▶ _WHAT TO WORK ON_:
From first line to last, copy the material below exactly.

==== DATA IN THIS EXERCISE ====

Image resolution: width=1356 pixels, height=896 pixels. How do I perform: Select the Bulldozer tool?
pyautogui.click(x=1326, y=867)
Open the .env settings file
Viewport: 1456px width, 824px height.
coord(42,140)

====

▶ _WORKED SOLUTION_:
Image resolution: width=1356 pixels, height=896 pixels. How do I perform: Select the Bulldozer tool?
pyautogui.click(x=1326, y=867)
Open the .env settings file
Viewport: 1456px width, 824px height.
coord(42,140)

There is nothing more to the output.